Environnement Canada indique que l’air arctique extrêmement froid occasionnera des minimums de -35 °C à -40 °C au cours de la nuit et des maximums de -25 °C à -30 °C le jour. Les températures froides devraient persister jusqu’au jeudi 2 janvier, en Ontario.

Au Québec, les régions de l’Abitibi, du Saguenay-Lac-Saint-Jean et le Grand Nord seront particulièrement touchées. À Québec et Montréal, il fera -14 °C pour la dernière journée de 2013 et le mercure pourrait descendre, respectivement, à -18 °C et -19 °C pour le jour de l’an.

Quant à Ottawa et Gatineau, le thermomètre affichera des températures pouvant aller jusqu’à -21 °C dans la nuit de mardi à mercredi. Les résidents de la région de la capitale nationale risquent de débuter la nouvelle année en ayant l’impression qu’il fait -30 °C à cause du vent.

Le nord du Nouveau-Brunswick est également visé par des avertissements de froid intense.

Les risques liés au froid

En entrevue à RDI, la docteure Danielle Perreault, qui a traité plusieurs cas d’engelures puisqu’elle exerce notamment la médecine dans le Grand Nord québécois, met en garde les fêtards contre les risques associés au froid.
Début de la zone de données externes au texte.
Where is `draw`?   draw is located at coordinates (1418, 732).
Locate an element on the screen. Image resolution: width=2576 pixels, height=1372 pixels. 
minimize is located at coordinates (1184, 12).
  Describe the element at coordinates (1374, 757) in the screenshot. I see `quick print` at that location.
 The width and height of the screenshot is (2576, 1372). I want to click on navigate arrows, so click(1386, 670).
Elle soutient que le corps peut souffrir d’engelures en l’espace de quelques minutes.

Mme Perreault précise que la peau devient blanche et que les gens peuvent éprouver des symptômes – comme une diminution de la vigilance et une impression de fatigue – qui peuvent s’apparenter à ceux de l’ébriété. Elle explique que le corps réagit au froid en protégeant ses organes vitaux. Il abandonne ainsi les petites artères des extrémités comme celles des pieds, des doigts et des oreilles pour concentrer ses énergies sur ses fonctions vitales.

L’alcool aggrave le problème du froid parce qu’il dilate les vaisseaux sanguins alors que la réaction naturelle est de les contracter, ajoute Mme Perreault. L’alcool accélère ainsi la perte de chaleur et provoque une diminution de la température corporelle. Elle conseille aux fêtards, qui braveront le froid pour célébrer l’arrivée de la nouvelle année, de bien se vêtir et de rentrer se réchauffer dès que des symptômes du froid se manifestent. Elle les invite également à surveiller leurs amis qui se trouveraient en état d’ébriété.

Mme Perreault suggère de traiter les engelures en trempant les doigts ou les pieds dans de l’eau tiède chaude pendant environ 20 minutes. Elle précise d’éviter de frictionner la peau ou de tremper les engelures dans de l’eau froide ou très chaude.